Problem to work on:
Transcribe, exactly and in full, every record shown below, while omitting its images.

[Data in this exercise]

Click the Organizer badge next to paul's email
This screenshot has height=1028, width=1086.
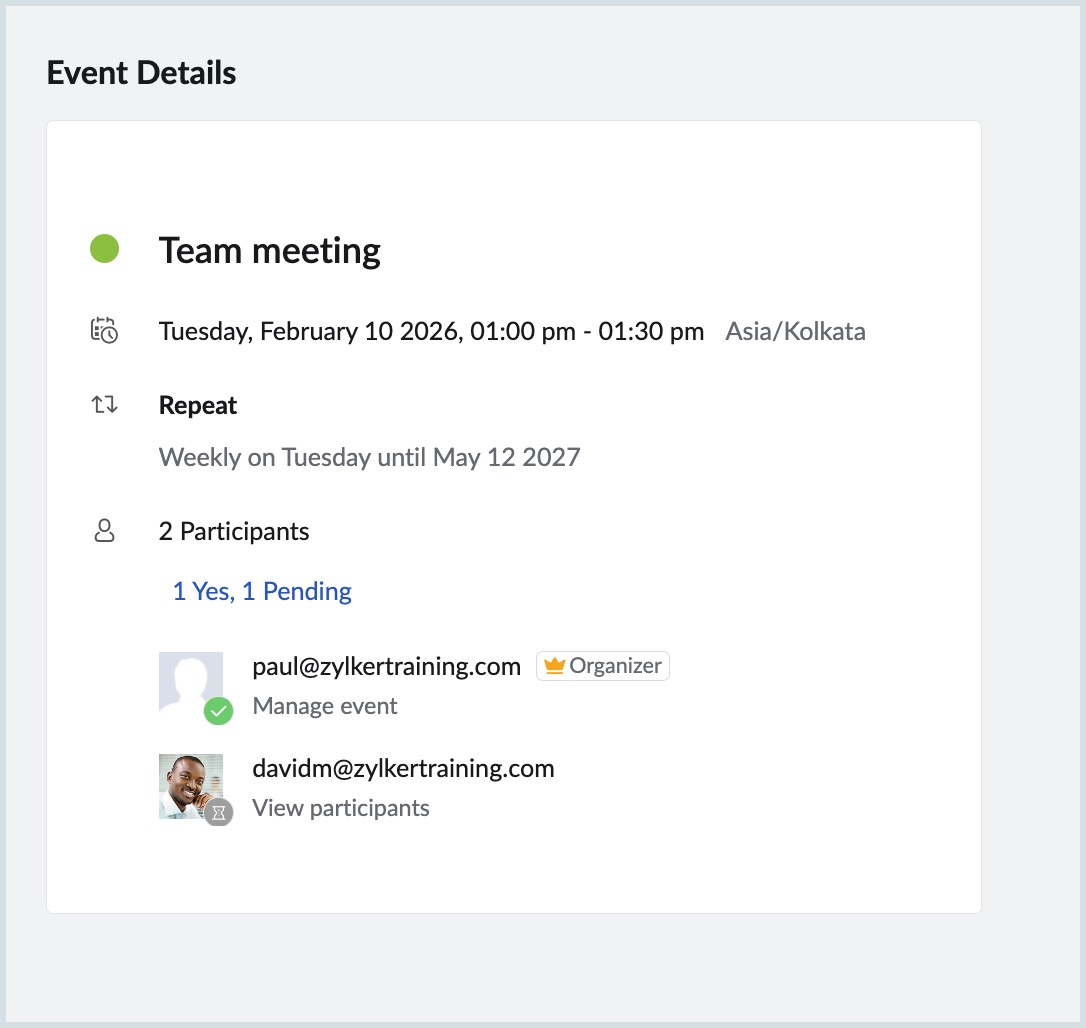[602, 665]
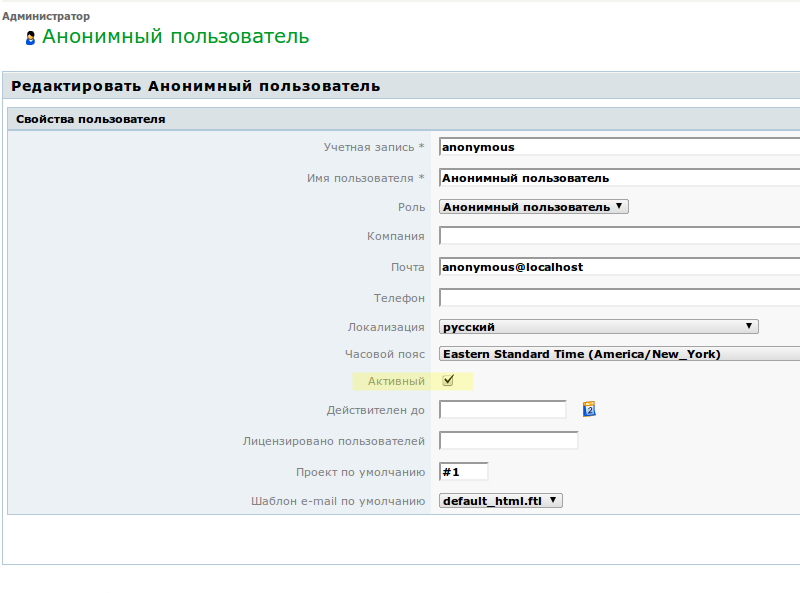Click into the Имя пользователя field

[620, 178]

[/Data in this exercise]

Answer to the problem:
Click the Organizer badge next to paul's email
This screenshot has height=1028, width=1086.
[602, 665]
Click into the Имя пользователя field

[620, 178]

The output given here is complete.